Jak przypomina portal "O2", Aleksandr Łukaszenka od początku utrzymuje, że jego wojska nie biorą udziału w zbrojnej agresji na Ukrainę. Mało tego, białoruski dyktator zachowuje się tak, jakby tuż za granicami jego kraju, nie było piekła wojny, a w Puszczy Białowieskiej nie toczyły się rozmowy pomiędzy delegacjami napadniętej Ukrainy i atakującej jej Rosji. Na zdjęciach, które obiegły media widać, jak Łukaszenko rozdaje nagrody.

Wojna na Ukrainie trwa

24 lutego był dniem, w którym na kontynent europejski znów zawitała wojna. Wojska rosyjskie weszły na teren Ukrainy, atakując ją z zachododu, południa (z obszaru zajętego przez nich Krymu), a także z terenu Białorusi. Łukaszenka nie raz powtarzał, że jego kraj nie jest zaangażowany w żaden sposób w wojne, choć zdjęcia satelitarne i nagrania jasno temu przeczą.

Aleksandr Łukaszenka stara się zachować pozory, że w jego kraju i wokół niego, nie dzieje się nic nadzwyczajnego. Na jego oficjalnej stronie pojawiły się zdjęcia z uroczystości wręczenia nagród, w której wzięło udział około 40 osób. Nie zabrakło wśród nich wojskowych, przedstawicieli organów ścigania, a także przedstawicielek rodzin wielodzietnych.

W trakcie wydarzenia Łukaszenka wręczył nagrody, które w dużej mierze trafiły do kobiet, którym udaje się łączyć aktywność zawodową z życiem rodzinnym.

Aleksandr Łukaszenka/president.gov.by
Aleksandr Łukaszenka/president.gov.by

W tym samym czasie, kiedy Łukaszenka wręczał nagrody, na kolejne ukraińskie miejscowości spadały pociski i życie tracili kolejni cywile. Przypomnijmy, Ukraińcy bronią się już 9. dzień przed rosyjską agresją.
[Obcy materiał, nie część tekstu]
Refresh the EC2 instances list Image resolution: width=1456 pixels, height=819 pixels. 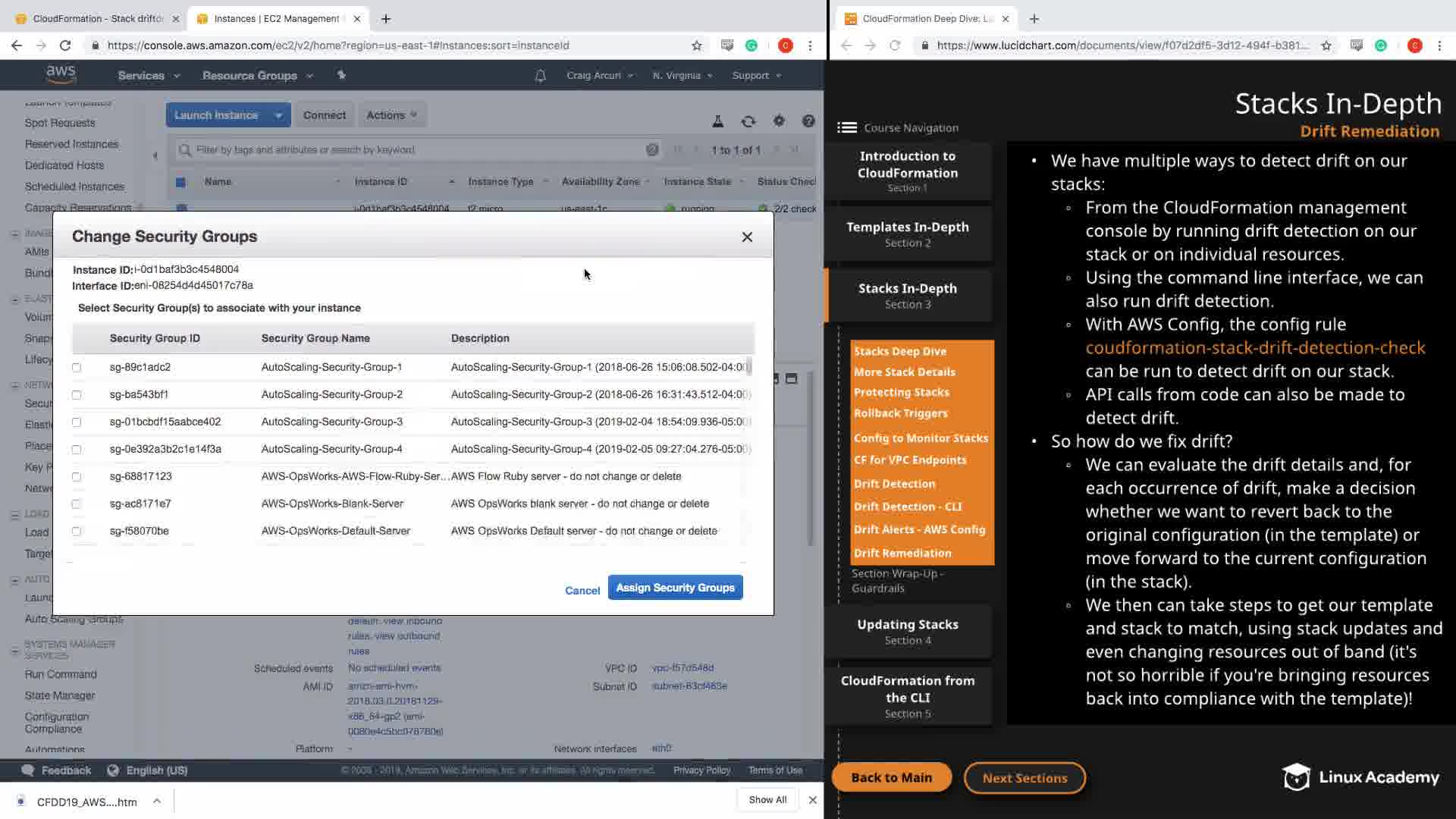point(748,121)
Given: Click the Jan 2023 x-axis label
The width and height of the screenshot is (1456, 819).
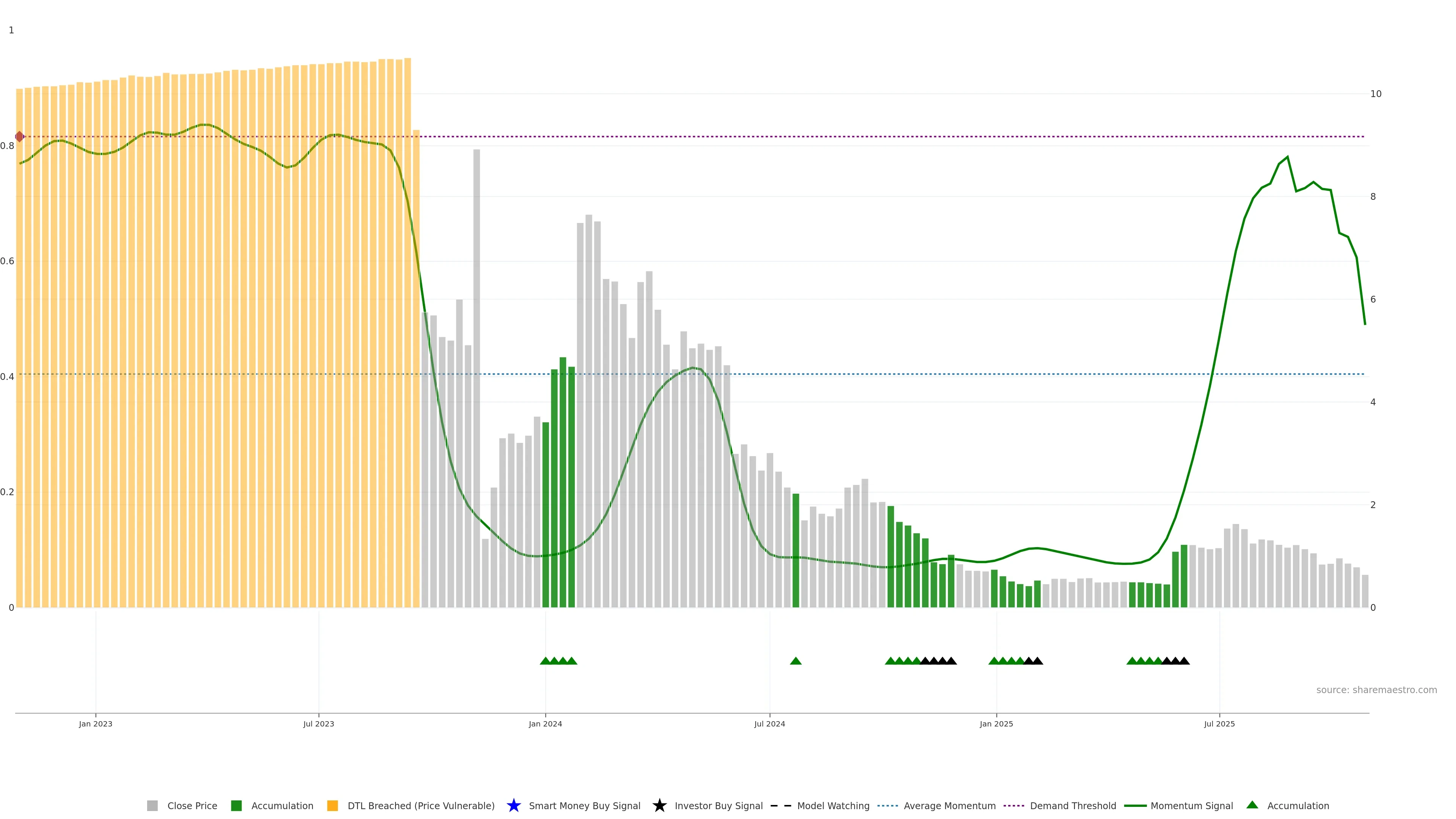Looking at the screenshot, I should [96, 723].
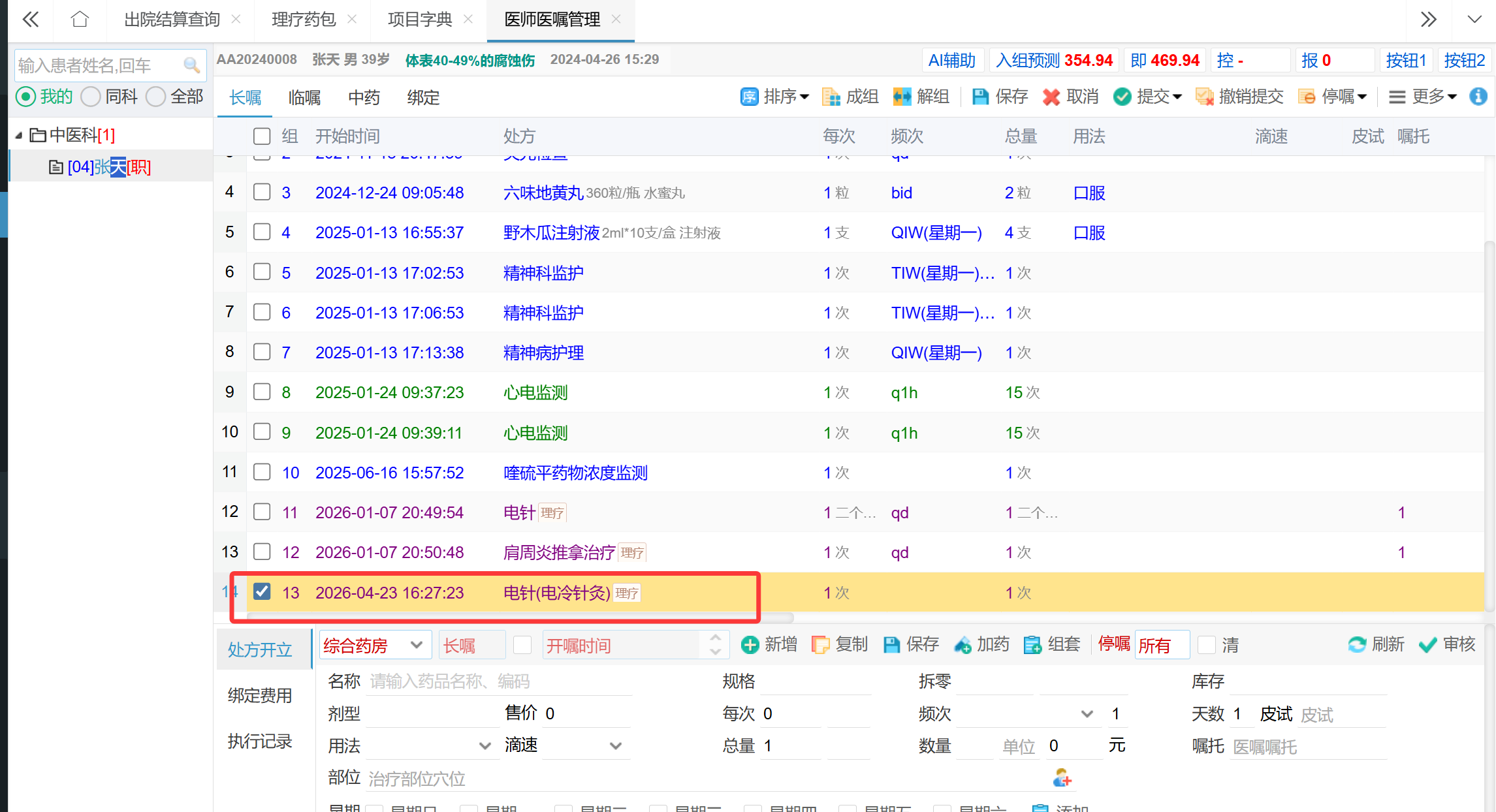Click the 保存 save icon in top toolbar
Screen dimensions: 1496x812
click(x=980, y=97)
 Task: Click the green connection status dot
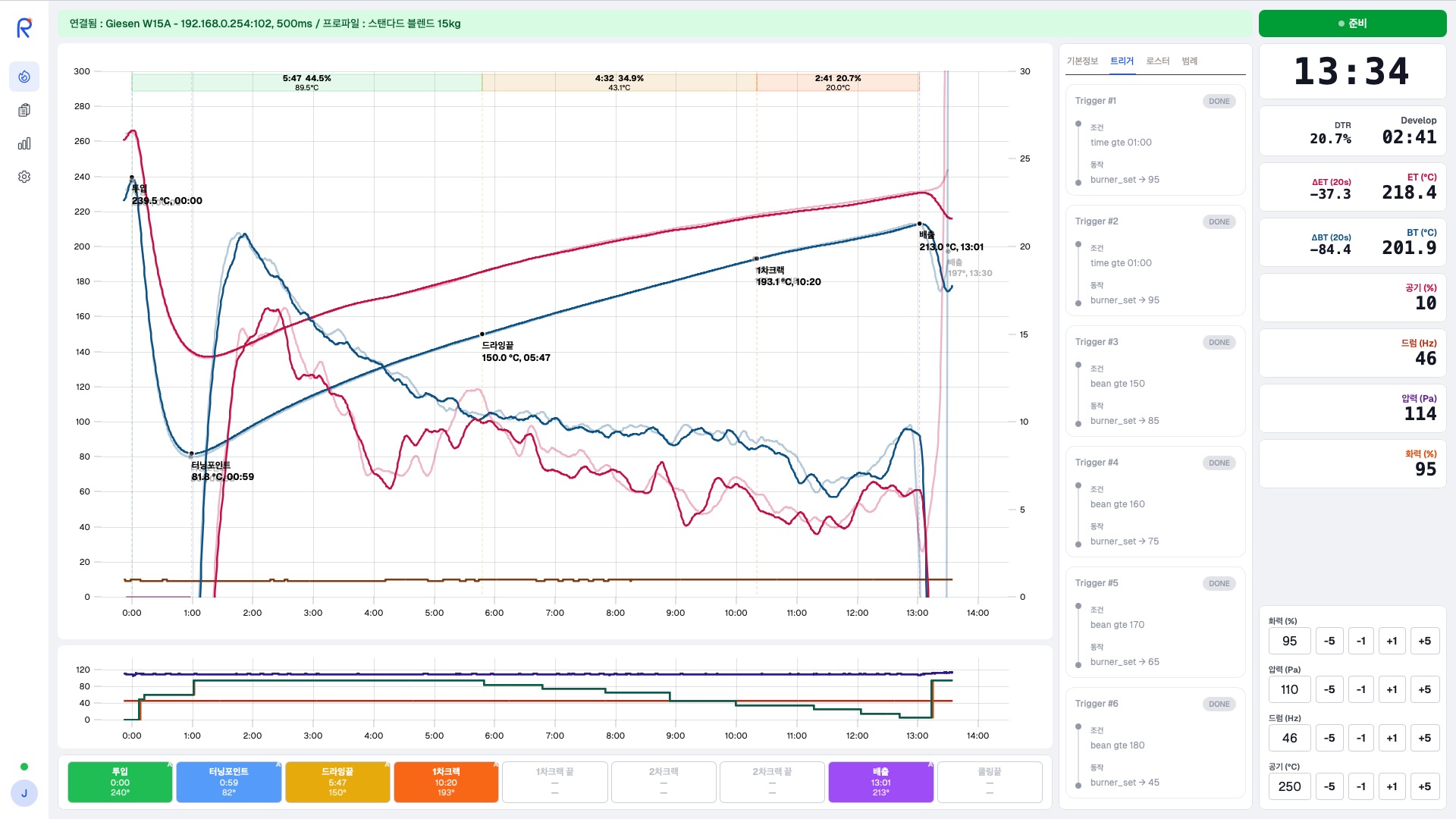coord(24,767)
Co sądzicie o całej sytucji?

To też może cię zainteresować: Niepokojące doniesienia z Ukrainy. Pożar na terenie zaporoskiej elektrowni atomowej. Głos zabrała Państwowa Inspekcja Regulacji Jądrowej Ukrainy

Zobacz, o czym jeszcze pisaliśmy w ostatnich dniach: Królowa Elżbieta II przeznacza zawrotną sumę na pomoc ukraińskim uchodźcom. Czy z własnej kieszeni wyłożyła pieniądze

O tym się mówi: Mocne słowa Prezydenta Ukrainy Wołodymyra Zełenskiego. "Przeżyliśmy noc, która mogła zatrzymać historię Ukrainy i Europy"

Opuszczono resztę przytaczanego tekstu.